The duel is the latest chapter in a relationship that has moved from benign coexistence to fierce overlap. Once parallel platforms — JD as an e-commerce heavyweight and Meituan as the local-life champion — began to tangle in earnest after last summer’s food-delivery battle, and their footprints now cross in groceries, electronics, travel, discount stores and merchant reviews.
The strategic logic behind this convergence is straightforward: platforms are fighting for high-frequency transactions and app “open rate”, not just one-off basket value. In China’s instant-retail era, the frequency with which users open an app and place small, quick orders has become as important as average order value, because habitual use creates long-term market share and pricing power.
That shift exposes JD’s structural weakness. The company built its brand on high-ticket, low-frequency purchases — appliances and 3C electronics — which do little to drive daily engagement. JD’s response has been to pursue “Meituanization”: building local services such as food delivery, travel and now car retail to push up app opens and stickiness.
But cars are a poor proxy for high-frequency engagement. The automotive value chain in China is long, decisions take months, and consumers prioritise brand trust, vehicle condition and aftersales. That is why previous internet incumbents who tried to “do cars” largely retreated or pivoted; the online traffic advantage can be blunted by consumers’ core concerns about dealerships and service.
Meituan’s approach to cars is lighter and data-driven. It leverages vast local-life traffic and location-based services to standardise dealer information online and close the loop from browsing through test drives to deposit payments, while planning to import its merchant-rating system to grade 4S dealers. For Meituan, selling cars is first about securing an entry into “car life” services — repairs, insurance, travel bookings and other aftermarket revenue streams that are expected to balloon in the coming years.

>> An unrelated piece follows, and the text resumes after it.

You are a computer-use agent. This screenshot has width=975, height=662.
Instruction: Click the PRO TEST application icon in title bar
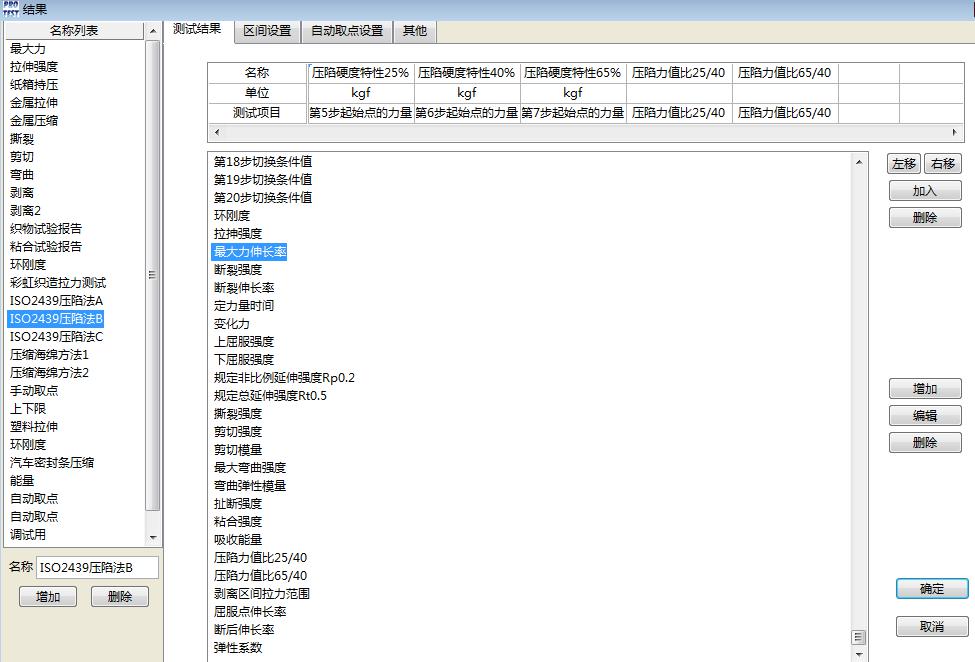tap(11, 7)
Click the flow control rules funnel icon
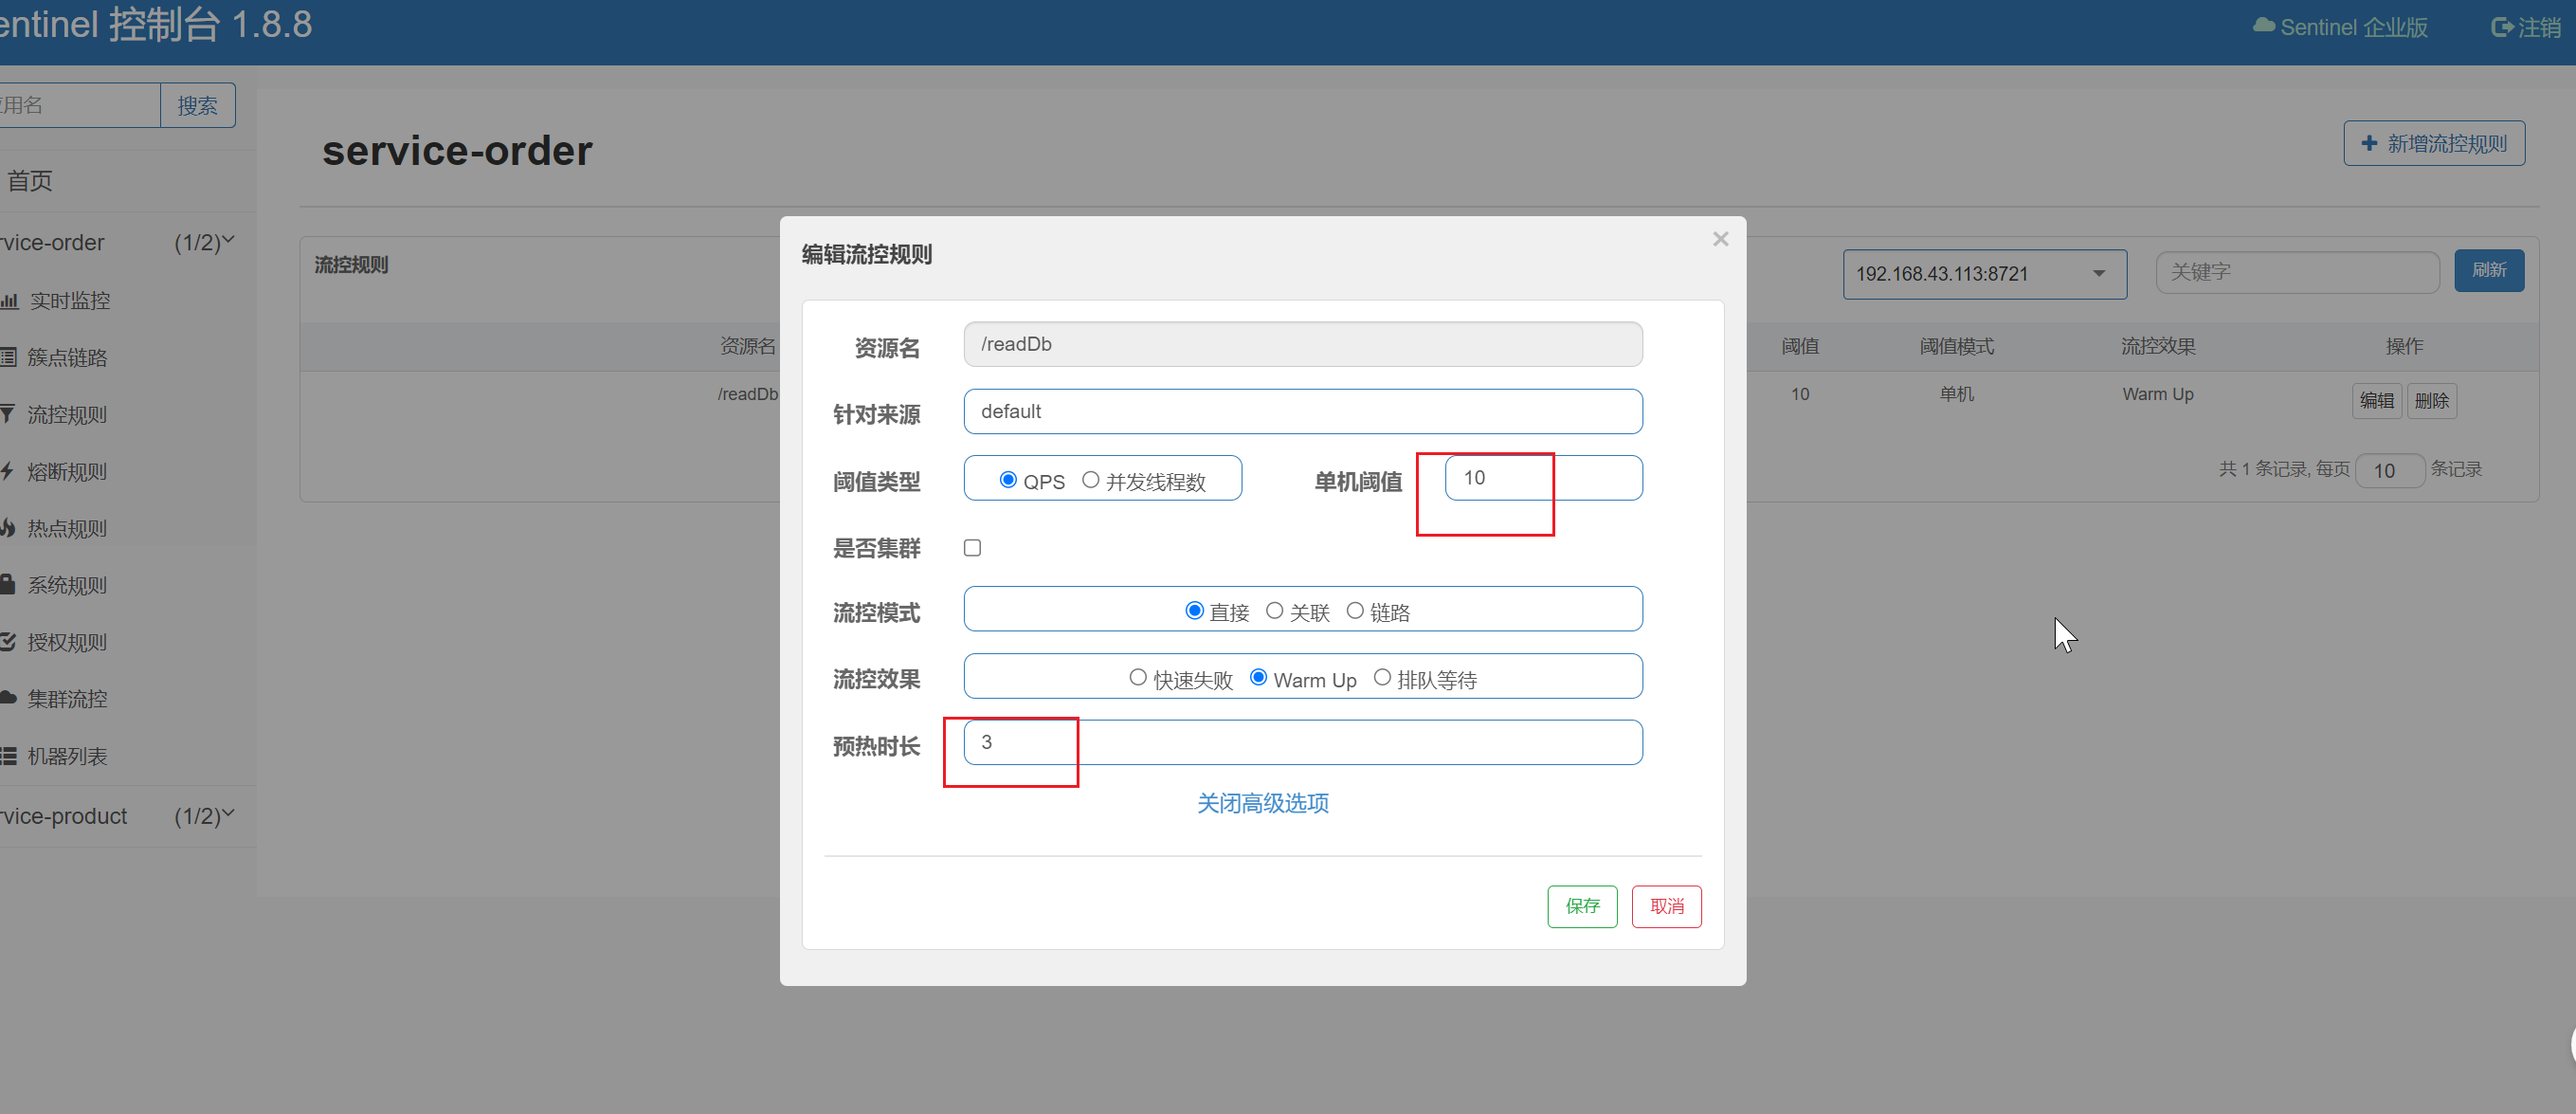 point(8,414)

JD, by contrast, aims to use its supply-chain muscle to remake auto retail and underpin sales with its logistics and after-sales offerings. That vertical depth could work with the right execution, but it is costly and slow — especially when the immediate need is to increase daily engagement. The article’s provocative advice is that JD might gain more by copying Meituan’s high-frequency playbook directly — shared bikes, shared power banks or other daily-use services — rather than the capital- and time-intensive business of selling cars or expanding into travel.

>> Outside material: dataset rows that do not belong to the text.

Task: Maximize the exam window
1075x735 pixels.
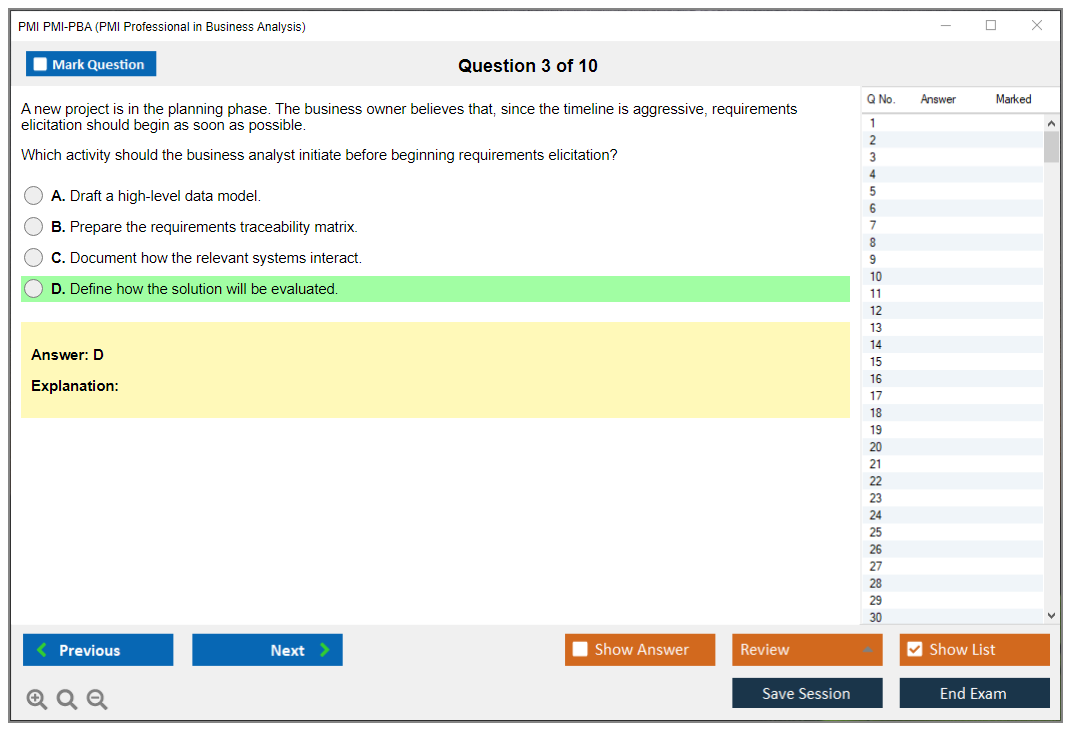Action: (991, 26)
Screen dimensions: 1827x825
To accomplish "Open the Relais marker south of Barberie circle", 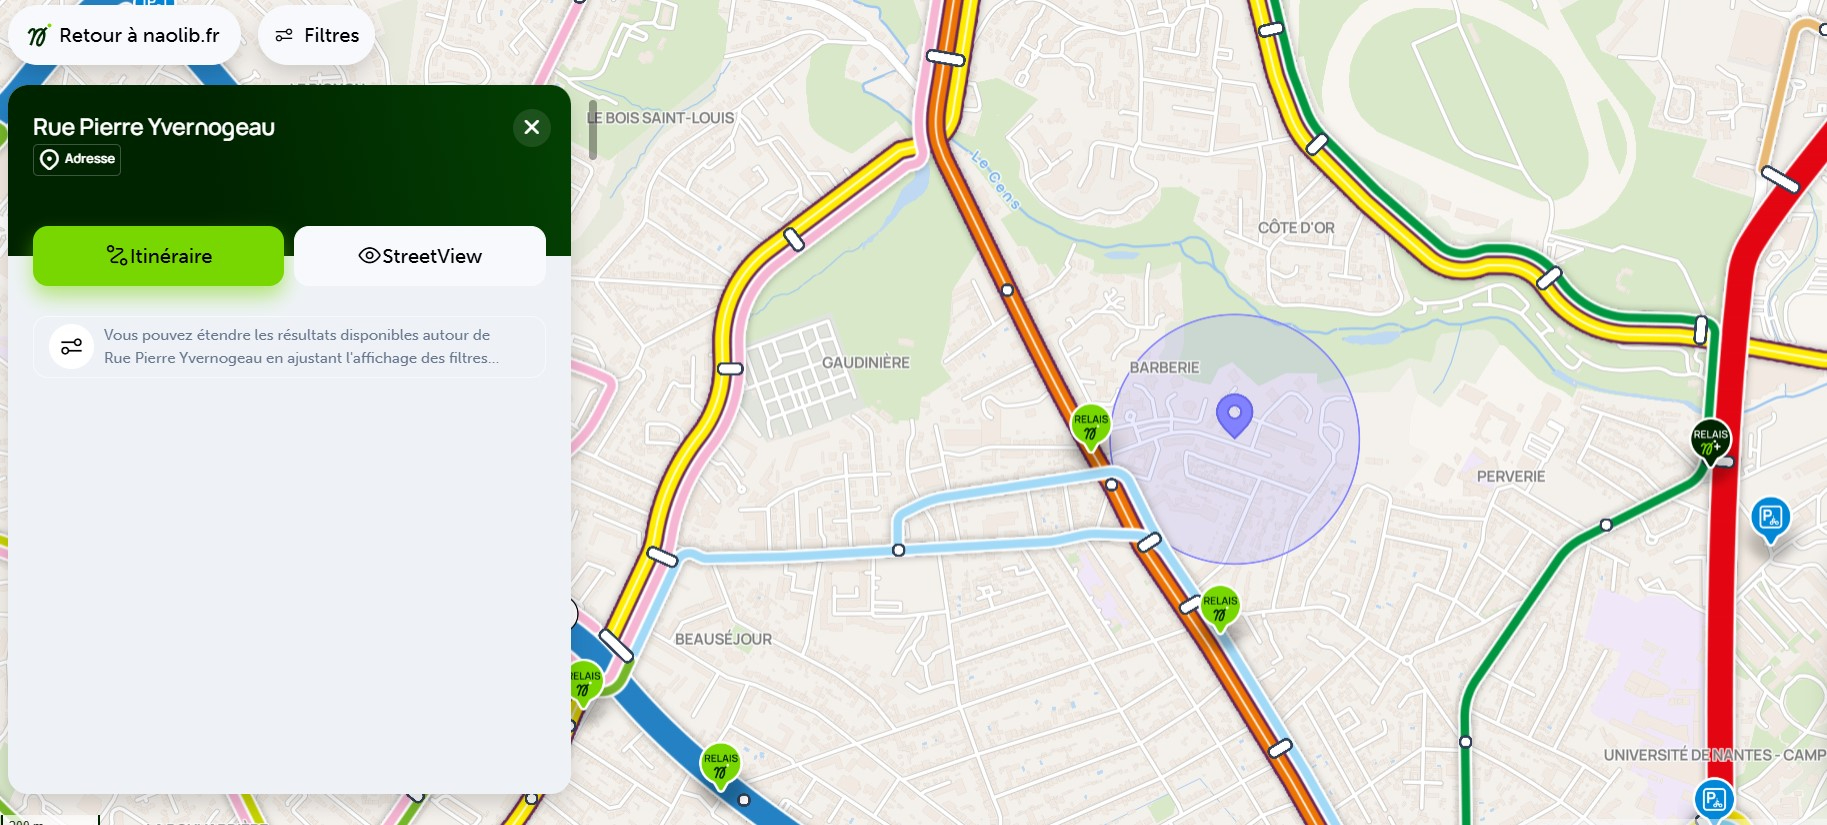I will click(1220, 607).
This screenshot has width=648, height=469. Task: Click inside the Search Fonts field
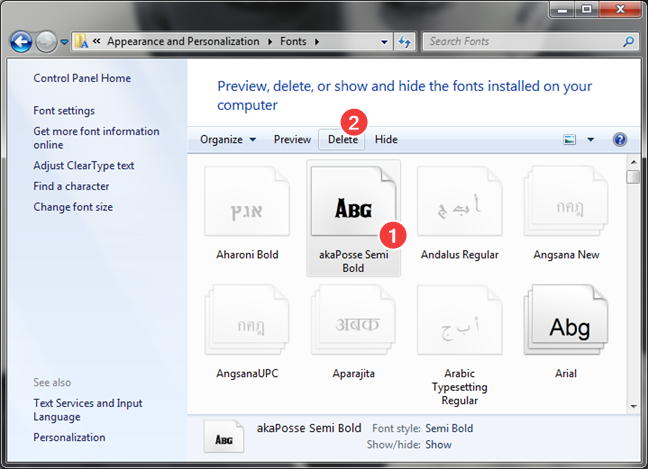522,42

For consumers and dealers the implications are mixed. Greater platform competition can lower prices and improve digital convenience, and both JD and Meituan are racing to capture the lucrative aftermarket that follows car purchases. But dealers will face intensified pressure from platforms seeking to standardise offline services and to monetise local data; brands may find their margins squeezed as platforms push integrated, platform-led offers.

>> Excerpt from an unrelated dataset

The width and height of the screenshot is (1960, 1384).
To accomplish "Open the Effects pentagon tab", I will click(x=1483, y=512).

For investors and regulators, the contest underscores how China’s big-tech platforms are reconfiguring around attention and transaction frequency rather than product categories. Meituan needs new revenue sources to fund local-life wars; JD needs sustained engagement to defend against Douyin and PDD’s incursions. The result is a broad convergence of services that will reshape where consumers go to buy not just food or gadgets, but mobility itself.